We’ve been aiming to begin reviewing southern Italian wines for some time now and have finally started the process! Today we’ll look at four wine regions from southern Italy, including Puglia, Calabria, Basilicata, and Sicilia; specifically, Tormaresca Chardonnay, Bisceglia Aglianico del Vulture, Librandi Critone Val di Neto IGT, and Cusumano Nero d Avola. We promise not to be biased towards Calabria!

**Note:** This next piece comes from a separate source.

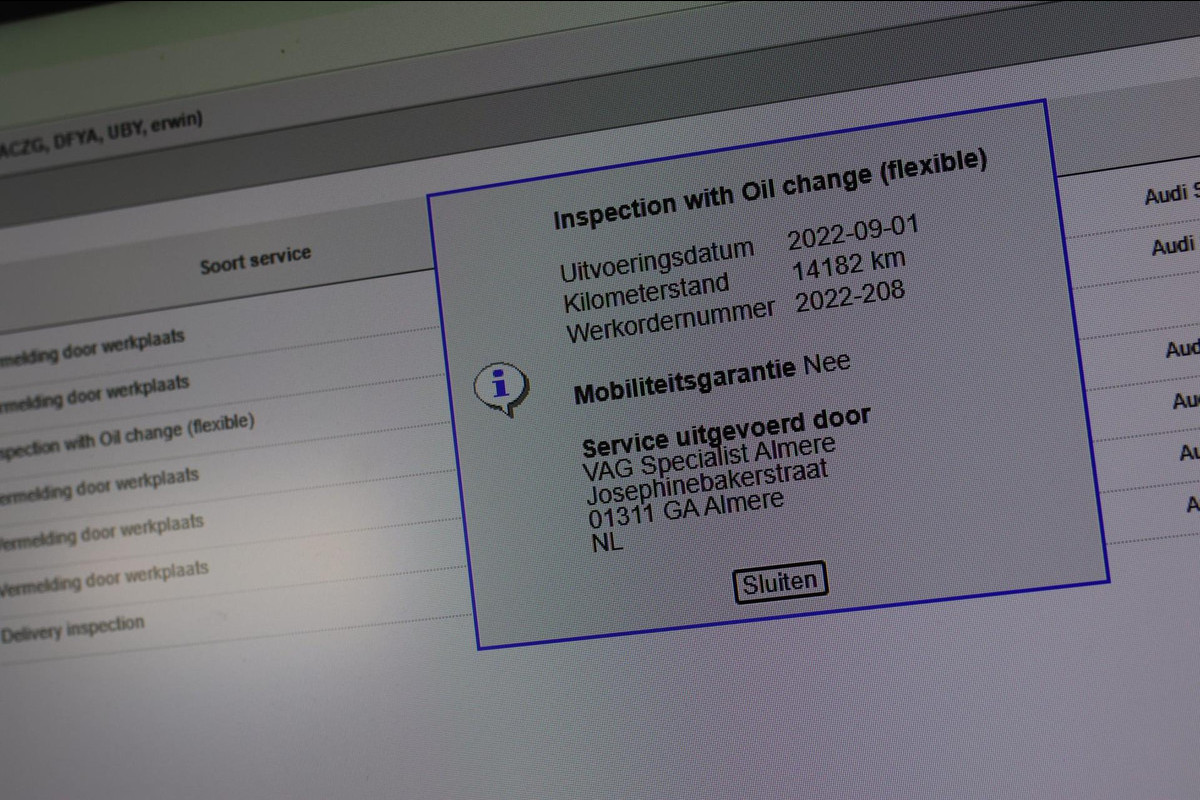Click the Sluiten button
This screenshot has width=1200, height=800.
(x=780, y=582)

The Tormaresca Chardonnay 2010 is, as you may have guessed, comprised of 100% Chardonnay and comes from the Minervino Murge (Ba) and San Pietro Vernotico (Br) estates (I.G.T. grapes). The color is a beautiful light, olive green / yellow and the wine has minimal oak and vanilla flavors (a welcome change from American chardonnays and in our view how a chardonnay should taste) and good green apple flavor. The wine is very food friendly, including grilled or roasted chicken, fried fish, pan seared tuna, swordfish and onions, etc. Tormaresca Chardonnay is a great value at $10.89
The Bisceglia Aglianico del Vulture 2007, priced at $20.89 via Wine Chateau, comes from an extraordinary region of southern Italy (on the heel of Italy’s boot); specifically, from a volcanic site. Like any classic Aglianico the nose has great sandy and smoky scents (after the bottle has a chance to develop; this is a good wine to decant) and the texture/mouth feel is lush and soft. The wine has a ton of cherry fruit and good minerality and beautiful tannins. The only negative is a mediocre finish (though it has great forwardness). We like this wine with rich pasta sauces, roasted baby goat or rabbit, and eggplant.

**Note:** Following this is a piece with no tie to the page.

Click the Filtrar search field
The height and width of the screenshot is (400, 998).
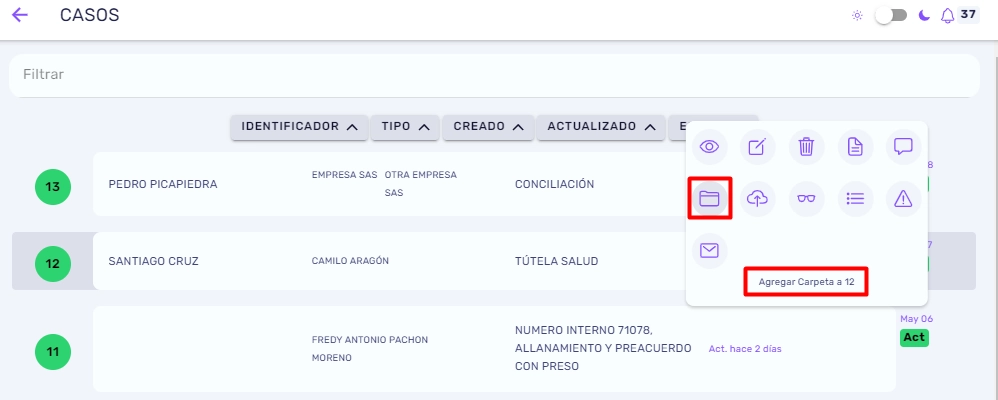[494, 75]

The Librandi Critone Val di Neto IGT 2010 hails from my parent’s province of Calabria and is made mostly from chardonnay (with about 10% Sauvignon Blanc) so it shares some similiarities in flavor with the Tormaresca Chardonnay. The Librandi Critone is crisp and dry tasting and it has classic elements of green apple, grass, peach (and,again, no oak or vanilla). I like the Librandi Critone, priced at $13.69, with tomato salads, lunch salads made with arugula and grilled vegetables, raw oyster and clams, and any grilled fish.

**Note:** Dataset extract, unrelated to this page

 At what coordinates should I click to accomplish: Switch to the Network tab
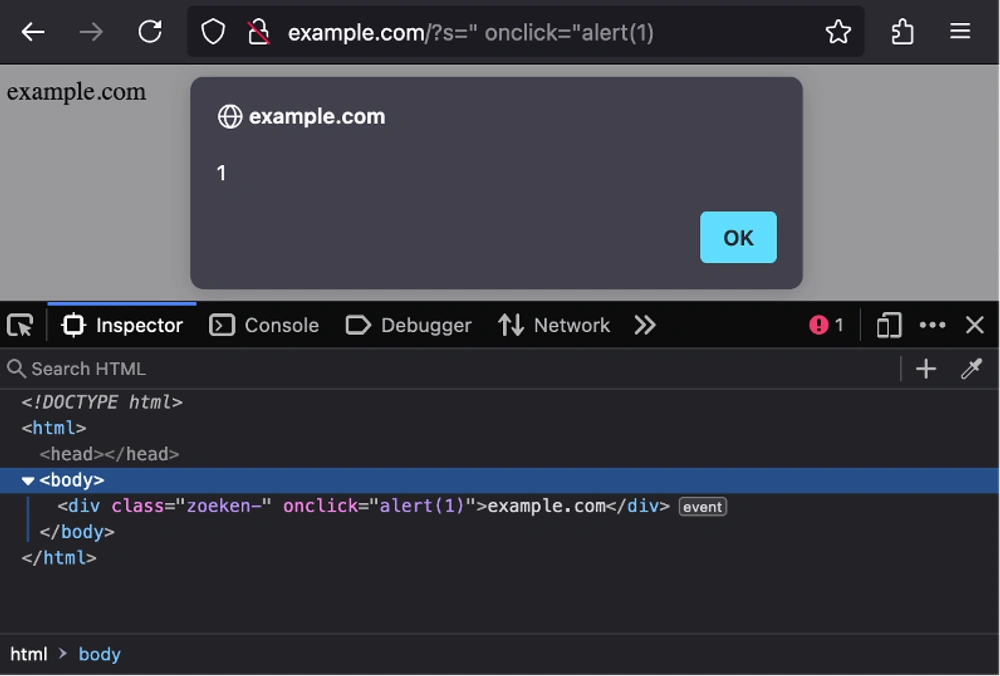point(554,325)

Nero d’Avola is the most planted red grape in Sicilia and is become increasingly popular in the United States. Cusumano Nero d Avola Sicilia IGT 2010 is a readily available Nero d’Avola and is a more fruit forward example of Nero. The Cusumano has overt strawberry and cherry flavors with some oak flavors. The wine is very chewy in terms of mouth feel and slightly full bodied. At $10.49 the Cusumano Nero d Avola Sicilia IGT 2010 is a decent, readily available, Sicilian wine though with a little digging one could find better examples of Nero d Avola for just a few dollars more.
A cousin of mine just lead me to your site. Fabulous. One comment (from your review of a wine from Basilicata). Calabria is the toe of the Italian boot, Puglia is the heel. Basilicata is the ARCH of the boot, the arch of Italia.